Silverdome was used for a variety of athletic and non-athletic events. It hosted games of the North American Soccer League, the 1994 FIFA World Cup, and many basketball tournaments including the NBA. As a concert venue, Silverdome hosted WWE’s Wrestlemania III, and artists such as Elvis Presley, The Who, Led Zeppelin, The Rolling Stones, Bruce Springsteen, The Jackson 5, Metallica and Madonna. The attendance record was broken on September 18th, 1987 when Pope John Paul II celebrated Mass in front of 93,682 people.
After the Lions moved to Ford Field in 2002, activity in the Silverdome dropped drastically although it still hosted some events. The city of Pontiac began to experience several years of serious financial problems and made several unsuccessful attempts to sell Silverdome due to the continued high maintenance costs of the stadium. Silverdome was finally sold in 2009 to Greek-Canadian real estate developer Andreas Apostolopoulos for only $583,000 while its 1975 cost was $55.7 million. The collapse of real estate prices in the Detroit metropolitan area as well as the incompetence of the local government have been blamed for the absurd sale price.

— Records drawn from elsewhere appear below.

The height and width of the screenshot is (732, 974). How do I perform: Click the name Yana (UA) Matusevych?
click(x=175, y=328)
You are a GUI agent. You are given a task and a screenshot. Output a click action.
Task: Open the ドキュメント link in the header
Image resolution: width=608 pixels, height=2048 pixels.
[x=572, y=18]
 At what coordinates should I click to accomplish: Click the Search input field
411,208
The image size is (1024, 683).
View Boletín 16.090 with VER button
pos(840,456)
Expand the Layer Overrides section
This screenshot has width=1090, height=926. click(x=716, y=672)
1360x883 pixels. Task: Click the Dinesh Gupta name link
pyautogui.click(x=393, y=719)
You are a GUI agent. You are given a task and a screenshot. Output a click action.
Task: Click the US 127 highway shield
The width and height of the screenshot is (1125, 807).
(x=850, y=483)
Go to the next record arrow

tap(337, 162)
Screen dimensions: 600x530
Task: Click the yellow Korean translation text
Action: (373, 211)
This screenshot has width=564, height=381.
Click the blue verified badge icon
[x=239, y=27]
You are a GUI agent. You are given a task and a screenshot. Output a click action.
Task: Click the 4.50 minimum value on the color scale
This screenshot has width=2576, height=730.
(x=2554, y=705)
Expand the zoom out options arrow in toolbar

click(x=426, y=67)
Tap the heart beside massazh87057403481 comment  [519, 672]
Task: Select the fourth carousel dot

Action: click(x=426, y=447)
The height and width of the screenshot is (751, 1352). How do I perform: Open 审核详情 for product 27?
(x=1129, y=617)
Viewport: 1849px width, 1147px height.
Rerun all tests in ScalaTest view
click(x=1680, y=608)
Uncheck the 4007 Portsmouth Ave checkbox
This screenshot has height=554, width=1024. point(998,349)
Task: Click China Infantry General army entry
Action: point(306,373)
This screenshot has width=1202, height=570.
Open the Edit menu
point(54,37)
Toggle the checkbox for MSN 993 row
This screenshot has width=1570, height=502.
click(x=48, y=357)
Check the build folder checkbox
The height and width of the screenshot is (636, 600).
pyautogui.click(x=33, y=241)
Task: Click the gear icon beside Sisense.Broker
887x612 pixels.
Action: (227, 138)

The new owner reopened Silverdome briefly between 2010 and 2012 for a few events. Apostolopoulos wanted to to bring top-tier pro soccer back to Detroit but Silverdome was too big to only host soccer games. The facilities started to deteriorate and in 2014 the owner decided to auction off any equipment that can still be auctioned. A few weeks ago, Apostolopoulos decided to demolish Silverdome in 2016 and sell the 127-acre (514,000 sq m) land its built on.